*** Data provided ***

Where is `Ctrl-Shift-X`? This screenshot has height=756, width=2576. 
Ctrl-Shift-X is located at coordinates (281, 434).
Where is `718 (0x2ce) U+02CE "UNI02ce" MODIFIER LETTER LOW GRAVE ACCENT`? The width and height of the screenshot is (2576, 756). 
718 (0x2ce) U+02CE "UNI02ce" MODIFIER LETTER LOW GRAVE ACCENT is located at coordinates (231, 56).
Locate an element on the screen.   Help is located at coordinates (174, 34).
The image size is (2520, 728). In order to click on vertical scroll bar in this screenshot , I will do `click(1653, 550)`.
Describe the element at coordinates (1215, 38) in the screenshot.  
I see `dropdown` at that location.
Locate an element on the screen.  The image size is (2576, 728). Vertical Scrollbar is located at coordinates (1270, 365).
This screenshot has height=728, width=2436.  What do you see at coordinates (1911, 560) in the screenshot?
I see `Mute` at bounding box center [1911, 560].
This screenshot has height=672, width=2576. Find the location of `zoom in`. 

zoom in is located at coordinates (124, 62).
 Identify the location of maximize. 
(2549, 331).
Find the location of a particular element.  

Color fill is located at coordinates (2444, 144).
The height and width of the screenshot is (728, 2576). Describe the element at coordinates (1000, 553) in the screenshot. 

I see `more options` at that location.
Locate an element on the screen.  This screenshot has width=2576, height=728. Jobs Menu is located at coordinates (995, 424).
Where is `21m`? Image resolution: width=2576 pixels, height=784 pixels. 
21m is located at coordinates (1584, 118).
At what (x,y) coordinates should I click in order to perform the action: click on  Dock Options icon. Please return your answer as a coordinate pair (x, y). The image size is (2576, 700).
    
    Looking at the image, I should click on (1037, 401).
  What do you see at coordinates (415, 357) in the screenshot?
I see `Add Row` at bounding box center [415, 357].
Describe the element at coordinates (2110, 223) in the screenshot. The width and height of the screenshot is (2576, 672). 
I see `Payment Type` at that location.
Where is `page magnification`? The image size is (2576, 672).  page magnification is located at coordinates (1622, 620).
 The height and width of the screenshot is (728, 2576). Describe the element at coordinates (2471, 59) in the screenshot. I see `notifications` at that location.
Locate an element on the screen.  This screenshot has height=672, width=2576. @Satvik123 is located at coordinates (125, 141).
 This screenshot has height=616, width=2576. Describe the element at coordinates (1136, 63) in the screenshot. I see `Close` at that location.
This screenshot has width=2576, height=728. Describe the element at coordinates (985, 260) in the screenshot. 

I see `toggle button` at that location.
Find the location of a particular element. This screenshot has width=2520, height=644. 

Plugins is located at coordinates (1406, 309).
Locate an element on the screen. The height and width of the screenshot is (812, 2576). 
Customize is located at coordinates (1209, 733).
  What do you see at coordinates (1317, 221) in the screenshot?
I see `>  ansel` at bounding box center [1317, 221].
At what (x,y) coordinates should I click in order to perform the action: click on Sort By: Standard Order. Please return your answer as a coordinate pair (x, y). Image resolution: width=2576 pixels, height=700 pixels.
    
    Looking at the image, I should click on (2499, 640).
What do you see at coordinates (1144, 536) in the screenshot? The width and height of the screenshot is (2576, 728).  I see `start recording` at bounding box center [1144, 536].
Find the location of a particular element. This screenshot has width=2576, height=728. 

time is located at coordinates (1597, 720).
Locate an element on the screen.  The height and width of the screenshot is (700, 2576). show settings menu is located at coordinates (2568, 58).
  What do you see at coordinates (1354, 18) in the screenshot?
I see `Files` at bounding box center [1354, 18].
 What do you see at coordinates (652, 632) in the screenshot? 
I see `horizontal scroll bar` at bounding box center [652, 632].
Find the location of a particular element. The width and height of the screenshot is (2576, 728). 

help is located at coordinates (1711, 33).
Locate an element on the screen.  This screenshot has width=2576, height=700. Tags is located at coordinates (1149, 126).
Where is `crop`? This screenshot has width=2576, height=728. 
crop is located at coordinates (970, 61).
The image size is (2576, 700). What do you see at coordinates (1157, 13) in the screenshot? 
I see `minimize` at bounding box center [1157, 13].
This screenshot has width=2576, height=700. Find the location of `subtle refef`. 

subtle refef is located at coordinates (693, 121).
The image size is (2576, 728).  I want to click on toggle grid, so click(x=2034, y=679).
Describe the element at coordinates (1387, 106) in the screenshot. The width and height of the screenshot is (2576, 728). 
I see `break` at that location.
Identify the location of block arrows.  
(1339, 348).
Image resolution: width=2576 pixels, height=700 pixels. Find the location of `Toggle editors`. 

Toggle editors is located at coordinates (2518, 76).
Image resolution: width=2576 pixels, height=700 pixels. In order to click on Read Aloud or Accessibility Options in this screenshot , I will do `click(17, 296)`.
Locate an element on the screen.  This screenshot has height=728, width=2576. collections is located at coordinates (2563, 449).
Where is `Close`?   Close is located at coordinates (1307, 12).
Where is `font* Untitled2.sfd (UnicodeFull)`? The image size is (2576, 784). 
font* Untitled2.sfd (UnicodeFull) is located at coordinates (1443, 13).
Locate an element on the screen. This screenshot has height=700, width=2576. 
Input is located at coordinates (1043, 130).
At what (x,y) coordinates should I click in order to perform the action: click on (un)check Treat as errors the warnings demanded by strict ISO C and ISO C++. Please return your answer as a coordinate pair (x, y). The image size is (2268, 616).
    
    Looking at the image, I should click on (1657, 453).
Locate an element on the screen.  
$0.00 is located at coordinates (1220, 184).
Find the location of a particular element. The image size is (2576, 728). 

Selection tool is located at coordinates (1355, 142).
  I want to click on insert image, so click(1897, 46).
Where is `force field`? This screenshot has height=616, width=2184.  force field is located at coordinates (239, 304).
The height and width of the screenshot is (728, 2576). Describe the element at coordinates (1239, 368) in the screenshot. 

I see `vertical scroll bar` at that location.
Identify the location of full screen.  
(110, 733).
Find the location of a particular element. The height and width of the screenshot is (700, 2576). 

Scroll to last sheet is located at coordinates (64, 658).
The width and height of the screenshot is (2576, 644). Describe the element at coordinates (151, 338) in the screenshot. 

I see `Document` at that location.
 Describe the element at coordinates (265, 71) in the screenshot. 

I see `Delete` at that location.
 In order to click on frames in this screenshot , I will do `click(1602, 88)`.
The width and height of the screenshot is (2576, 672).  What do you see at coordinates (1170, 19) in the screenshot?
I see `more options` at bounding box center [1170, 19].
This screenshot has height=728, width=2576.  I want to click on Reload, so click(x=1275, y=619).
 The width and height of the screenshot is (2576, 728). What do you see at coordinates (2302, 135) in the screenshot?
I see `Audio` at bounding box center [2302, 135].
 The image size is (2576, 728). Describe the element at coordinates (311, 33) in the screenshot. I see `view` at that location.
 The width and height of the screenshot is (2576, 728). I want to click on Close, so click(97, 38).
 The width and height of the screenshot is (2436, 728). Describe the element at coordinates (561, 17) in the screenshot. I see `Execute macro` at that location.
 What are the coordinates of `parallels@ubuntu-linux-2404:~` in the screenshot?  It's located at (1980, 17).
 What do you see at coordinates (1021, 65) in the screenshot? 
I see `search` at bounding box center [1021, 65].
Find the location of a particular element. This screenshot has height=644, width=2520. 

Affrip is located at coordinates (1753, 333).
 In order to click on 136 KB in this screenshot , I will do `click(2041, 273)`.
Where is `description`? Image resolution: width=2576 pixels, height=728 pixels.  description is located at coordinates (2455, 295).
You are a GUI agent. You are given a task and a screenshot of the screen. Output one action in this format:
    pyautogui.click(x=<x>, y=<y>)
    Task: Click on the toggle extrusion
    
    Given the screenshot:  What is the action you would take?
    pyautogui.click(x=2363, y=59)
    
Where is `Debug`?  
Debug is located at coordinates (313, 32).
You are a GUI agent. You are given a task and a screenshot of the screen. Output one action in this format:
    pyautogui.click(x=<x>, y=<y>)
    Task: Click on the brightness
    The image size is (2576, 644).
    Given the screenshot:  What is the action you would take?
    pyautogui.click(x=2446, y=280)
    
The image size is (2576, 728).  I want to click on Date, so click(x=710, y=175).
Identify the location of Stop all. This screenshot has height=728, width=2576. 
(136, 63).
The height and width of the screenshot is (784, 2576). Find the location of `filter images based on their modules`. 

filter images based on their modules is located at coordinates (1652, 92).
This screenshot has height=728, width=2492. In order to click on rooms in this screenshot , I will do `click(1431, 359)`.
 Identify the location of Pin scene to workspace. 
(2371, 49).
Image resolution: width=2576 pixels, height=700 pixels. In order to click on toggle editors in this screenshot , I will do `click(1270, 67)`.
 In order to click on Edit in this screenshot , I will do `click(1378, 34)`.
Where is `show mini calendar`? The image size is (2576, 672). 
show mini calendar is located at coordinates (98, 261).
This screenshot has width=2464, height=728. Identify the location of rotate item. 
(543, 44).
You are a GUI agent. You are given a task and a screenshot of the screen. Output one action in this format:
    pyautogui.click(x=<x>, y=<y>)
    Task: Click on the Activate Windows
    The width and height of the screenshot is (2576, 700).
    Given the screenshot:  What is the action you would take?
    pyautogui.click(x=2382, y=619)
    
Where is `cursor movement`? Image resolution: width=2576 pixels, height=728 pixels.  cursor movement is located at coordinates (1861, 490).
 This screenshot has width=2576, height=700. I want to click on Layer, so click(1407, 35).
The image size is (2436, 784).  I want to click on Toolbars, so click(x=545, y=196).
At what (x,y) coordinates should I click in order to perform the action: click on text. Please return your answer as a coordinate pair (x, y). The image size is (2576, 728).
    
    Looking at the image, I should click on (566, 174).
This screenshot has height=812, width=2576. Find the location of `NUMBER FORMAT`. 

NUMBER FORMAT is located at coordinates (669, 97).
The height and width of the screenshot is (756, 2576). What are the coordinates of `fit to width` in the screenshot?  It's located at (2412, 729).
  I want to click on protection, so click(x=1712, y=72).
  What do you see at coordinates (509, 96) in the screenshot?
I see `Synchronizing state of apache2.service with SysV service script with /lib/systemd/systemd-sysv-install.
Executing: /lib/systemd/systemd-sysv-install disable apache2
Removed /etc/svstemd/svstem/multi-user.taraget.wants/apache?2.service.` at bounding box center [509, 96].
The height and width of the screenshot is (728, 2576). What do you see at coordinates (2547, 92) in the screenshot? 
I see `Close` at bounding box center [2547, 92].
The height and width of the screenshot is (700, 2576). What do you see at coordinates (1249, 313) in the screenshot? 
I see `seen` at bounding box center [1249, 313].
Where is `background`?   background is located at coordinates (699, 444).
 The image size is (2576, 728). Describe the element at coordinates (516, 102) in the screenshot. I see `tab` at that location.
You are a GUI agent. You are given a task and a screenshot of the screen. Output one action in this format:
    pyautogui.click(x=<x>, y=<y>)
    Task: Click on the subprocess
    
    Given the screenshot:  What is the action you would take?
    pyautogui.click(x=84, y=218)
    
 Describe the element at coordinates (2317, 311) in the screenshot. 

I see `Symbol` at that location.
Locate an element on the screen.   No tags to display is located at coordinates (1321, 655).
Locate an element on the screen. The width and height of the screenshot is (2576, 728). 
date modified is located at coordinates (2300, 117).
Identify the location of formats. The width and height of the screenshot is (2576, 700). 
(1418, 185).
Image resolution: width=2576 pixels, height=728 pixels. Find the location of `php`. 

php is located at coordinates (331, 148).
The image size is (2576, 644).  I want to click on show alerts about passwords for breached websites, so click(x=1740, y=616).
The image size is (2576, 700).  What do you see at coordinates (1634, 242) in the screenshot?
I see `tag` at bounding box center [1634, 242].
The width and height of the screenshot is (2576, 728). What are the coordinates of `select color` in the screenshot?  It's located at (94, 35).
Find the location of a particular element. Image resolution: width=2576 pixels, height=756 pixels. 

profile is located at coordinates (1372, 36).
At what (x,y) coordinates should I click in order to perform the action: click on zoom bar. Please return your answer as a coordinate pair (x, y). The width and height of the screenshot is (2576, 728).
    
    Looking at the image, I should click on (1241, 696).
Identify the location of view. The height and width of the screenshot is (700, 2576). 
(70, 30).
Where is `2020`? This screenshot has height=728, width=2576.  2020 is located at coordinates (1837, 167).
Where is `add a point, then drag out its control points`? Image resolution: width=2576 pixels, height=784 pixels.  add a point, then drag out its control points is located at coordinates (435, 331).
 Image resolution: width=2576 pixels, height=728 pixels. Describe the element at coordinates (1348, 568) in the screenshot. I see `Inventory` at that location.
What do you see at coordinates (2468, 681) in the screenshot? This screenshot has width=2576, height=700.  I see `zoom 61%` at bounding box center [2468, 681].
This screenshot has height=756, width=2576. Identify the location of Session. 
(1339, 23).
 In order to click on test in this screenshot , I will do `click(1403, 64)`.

***

- Exercise prompt: Can you reproduce, unchanged, the lines of the material from the one containing "coordinates (435, 331)." through the end of the material, with both of those ends included?

- Task answer:
Where is `add a point, then drag out its control points`? Image resolution: width=2576 pixels, height=784 pixels.  add a point, then drag out its control points is located at coordinates (435, 331).
 Image resolution: width=2576 pixels, height=728 pixels. Describe the element at coordinates (1348, 568) in the screenshot. I see `Inventory` at that location.
What do you see at coordinates (2468, 681) in the screenshot? This screenshot has width=2576, height=700.  I see `zoom 61%` at bounding box center [2468, 681].
This screenshot has height=756, width=2576. Identify the location of Session. 
(1339, 23).
 In order to click on test in this screenshot , I will do `click(1403, 64)`.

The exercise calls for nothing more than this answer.